Немного помолчала, сглатывая горький ком.

— Так кто же я такая, Глафира Глазунова?

Она с вызовом посмотрела на Скворцова.

— У меня больше нет жены. И нет друга, — его взгляд не дрогнул. — У меня есть только одна женщина, которую я совсем не знаю. Но очень хочу узнать.

— И что для этого надо?

— Время.

— И все?

— И все.

— Сколько?

Скворцов неопределенно пожал плечами, боясь выдать, что ему потребуется вся жизнь.

— Даю две недели, — Глаша поднялась. — Информацию обо мне можете получить у моего отца — офицера МВД, у одноклассника Сафронова — он работает в нашей лаборатории, у бывшего мужа и еще пары незаинтересованных в облагораживании моего образа людей. Контакты я пришлю в офис.

— Как-нибудь обойдусь сам, — улыбнулся Скворцов.

— Нет уж. Вашим источникам я не верю. И не хочу рисковать. Видеть растоптанные в гневе цветы больно.

— Я их просто обронил.

— И купите гантели.

— Зачем?

— Руки тренируйте, чтобы цветы не терять.

Скворцов всю дорогу назад смеялся.

Глава 28. Десять тысяч за тринадцать раз

Рано утром Скворцова разбудил телефон: пришло сообщение, что на почту поступило письмо от «химички».

Сон сняло как рукой.

Распечатанный файл, нехитро названный канцелярским языком «Обязательно к исполнению», содержал в себе лишь пять строк: фамилии, номера телефонов и примечания, дающие определение имярекам.

Первым, как и обещала Глафира, в списке значился Степан Глазунов. Леонид отметил, что с этим собеседником нужно быть настороже: отец Глаши вроде бы входил в состав «заговорщиков», организовавших похищение красного платья и загранпаспорта, но в то же время яростно играл за сборную «Глашкина компашка».

«Двойной агент» — оставил свою пометку Скворцов напротив фамилии будущего тестя.
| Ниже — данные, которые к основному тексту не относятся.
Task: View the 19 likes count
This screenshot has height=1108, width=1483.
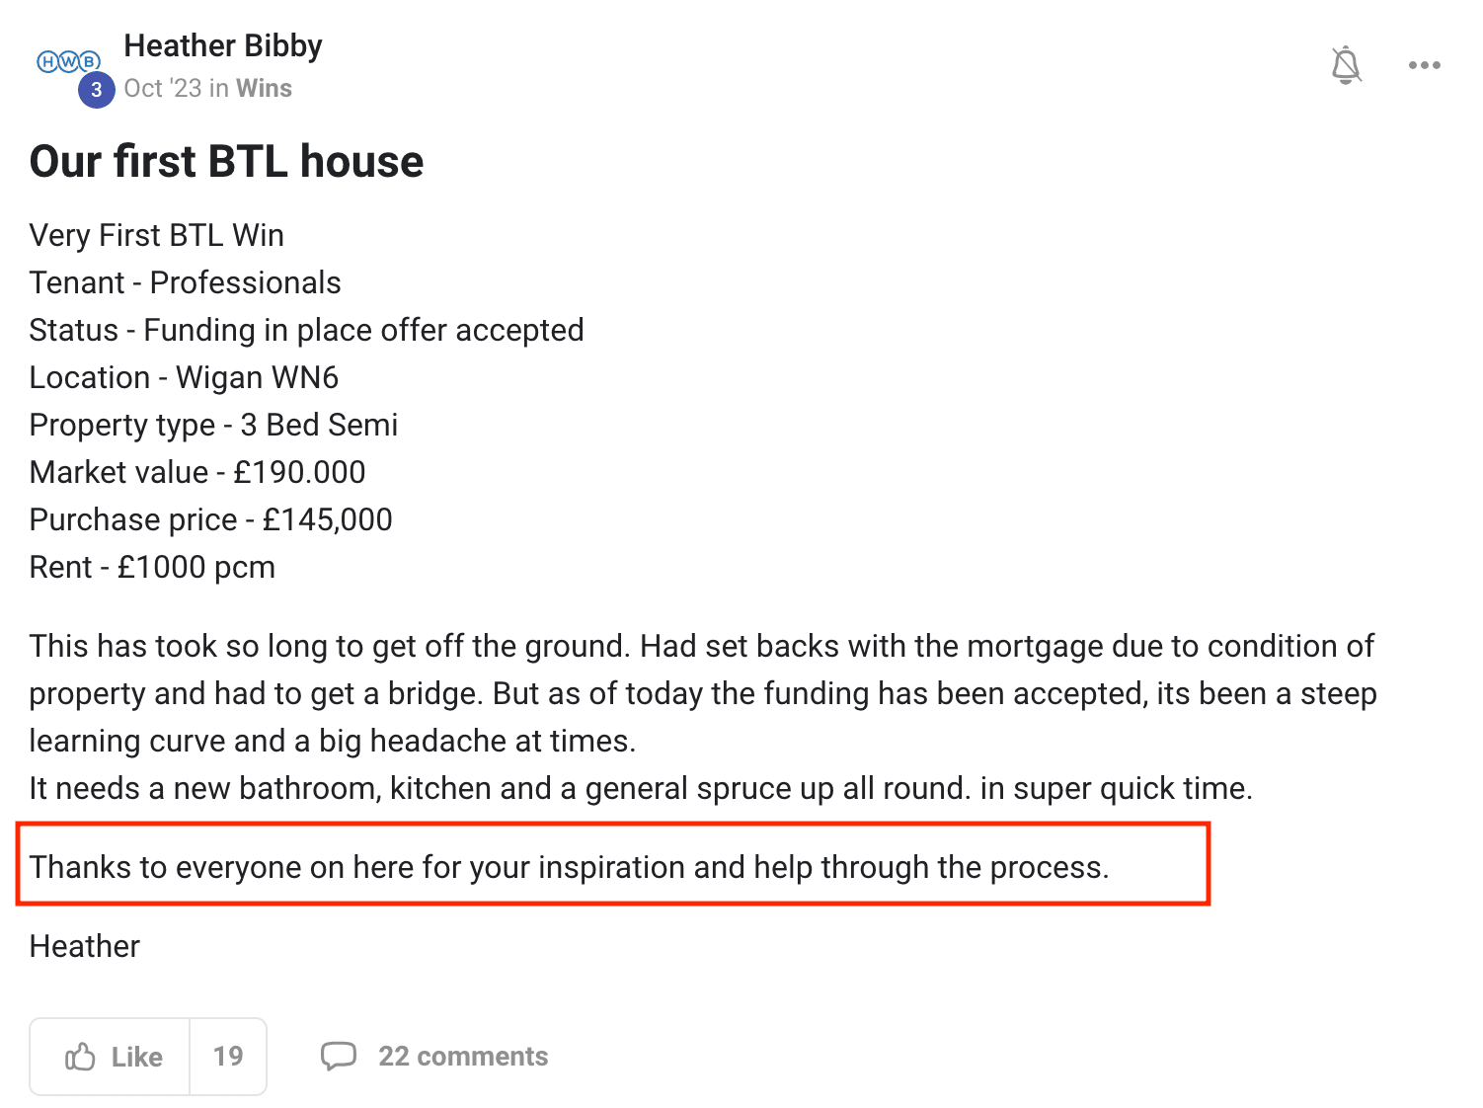Action: (x=228, y=1057)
Вторым шел Сафронов. Леонид вывел: «Синий халат», потому что это было единственное, в чем он не сомневался. Лаборанты и техники, в отличие от «высшего офицерского состава», носили только синие халаты. Белые могли себе позволить лишь Агута и Глафира.

Третьим занимал свое место в списке Глеб Мельников. Бывший муж. Тот самый бугай, что принес тонну роз и расстроил бывшую жену. Скворцов сам видел, как слеза имени несбывшихся надежд текла по Глашкиной щеке. Хорошо, что Глеб женится, иначе Скворцову пришлось бы приобрести ружье. «Гиппопотам».
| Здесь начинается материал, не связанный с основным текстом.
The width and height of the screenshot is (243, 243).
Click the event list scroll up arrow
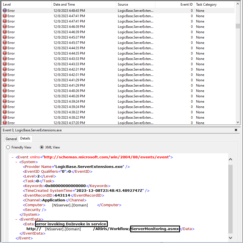[238, 5]
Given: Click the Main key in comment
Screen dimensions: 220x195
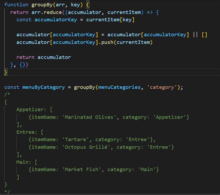Looking at the screenshot, I should pyautogui.click(x=22, y=162).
Четвертой ожидаемо присутствовала Виолетта Романова — психолог, любитель йоги и шеста. Наверняка за подругу мозг китайскими палочками выест. Надо бы не запалиться, иначе поймет, кто предлагал ей нехитрый выбор «жизнь или скороговорка». Вспомнив, как прошелся рукой по выпуклостям этой дамы, Скворцов сделал запись: «Крепкий орешек».

Пятой была женщина, имя которой ничего Леониду не говорило. В примечании стояло лишь одно слово «Враг». У Глашки, этого пушистого белого зайчика, есть враги? Даже бывший муж им не стал, а женщина по фамилии Кислицына стала. Что же такое она натворила?
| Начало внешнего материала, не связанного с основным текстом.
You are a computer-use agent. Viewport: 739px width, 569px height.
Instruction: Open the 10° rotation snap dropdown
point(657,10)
— Петр Иванович, доброе утро. Пришлите мне личное дело лаборанта Олега Сафронова, и пробейте по номеру телефона Софию Кислицыну. Да еще одну Софию, только уже местную. Хорошо. Жду.

Положив трубку, еще раз пробежался глазами по списку. Вновь поднес телефон к уху.

— Да, Петр Иванович, забыл сказать. Раскопайте мне всю подноготную на Мельникова Глеба. Он бывший муж Глафиры Глазуновой. Уже есть? И? Пожалуйста, пришлите мне собранный материал.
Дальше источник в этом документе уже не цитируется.